Task directions
Verbatim copy, pictures excluded: every line from the one with "You are a computer-use agent. 673x559 pixels." through the final line of the data below, and no other line.

(Collected data)
Content starts
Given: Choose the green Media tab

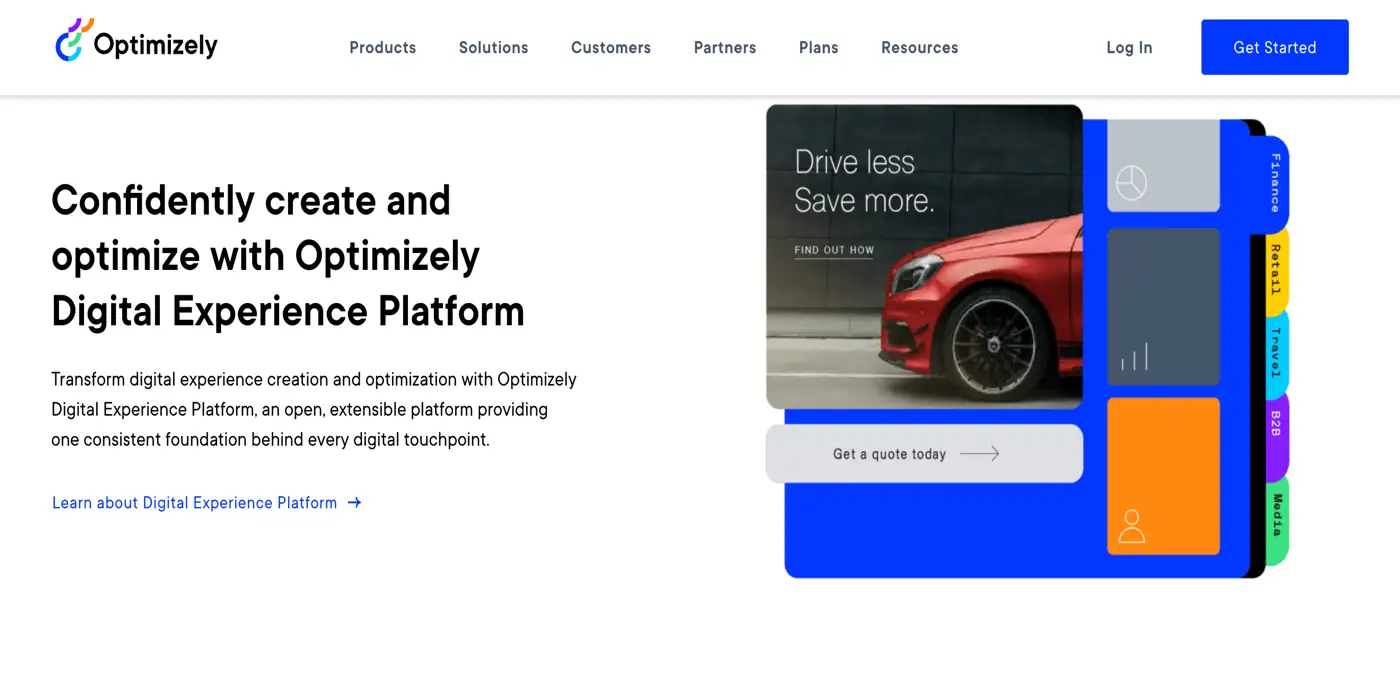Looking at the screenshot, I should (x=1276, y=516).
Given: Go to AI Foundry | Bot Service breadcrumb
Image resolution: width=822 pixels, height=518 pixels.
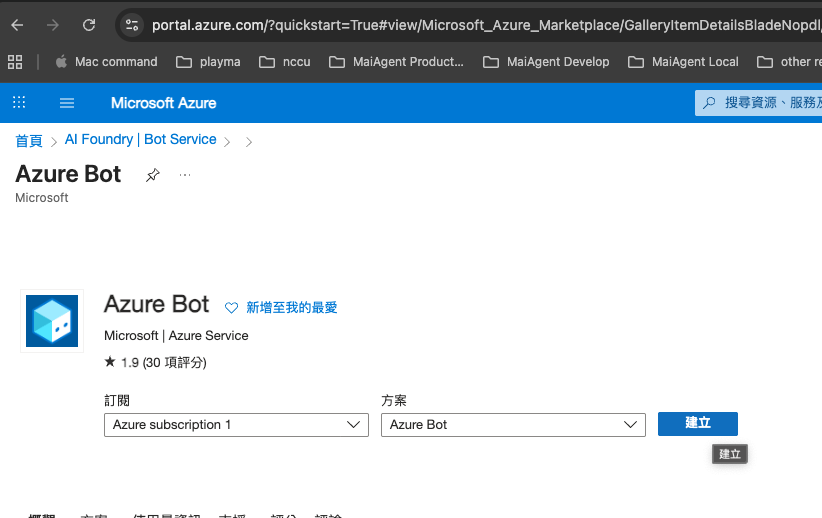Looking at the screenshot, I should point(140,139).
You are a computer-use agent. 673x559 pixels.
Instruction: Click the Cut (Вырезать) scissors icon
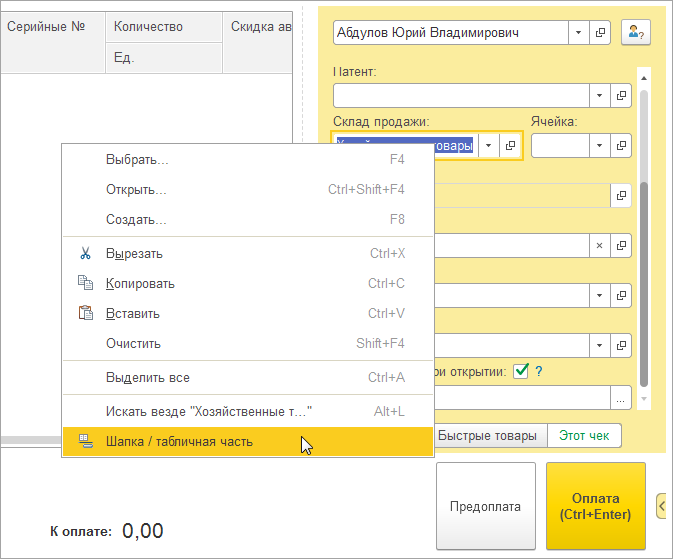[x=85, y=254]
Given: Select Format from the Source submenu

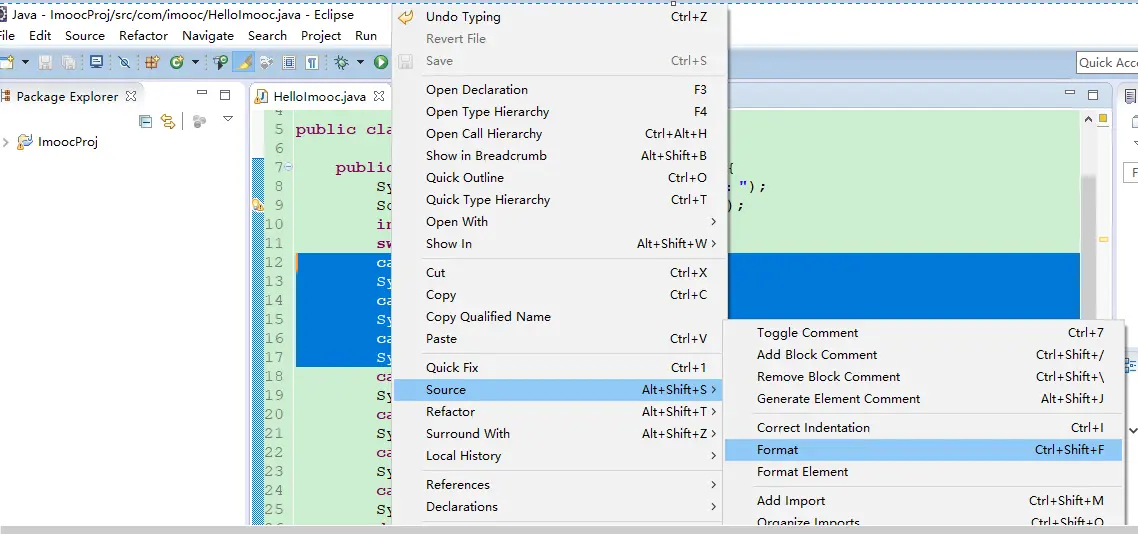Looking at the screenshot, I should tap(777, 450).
Content ends
Expected output
You are a computer-use agent. 673x559 pixels.
Instruction: Click the Cut (Вырезать) scissors icon
[x=85, y=254]
Given: Select Format from the Source submenu

Looking at the screenshot, I should tap(777, 450).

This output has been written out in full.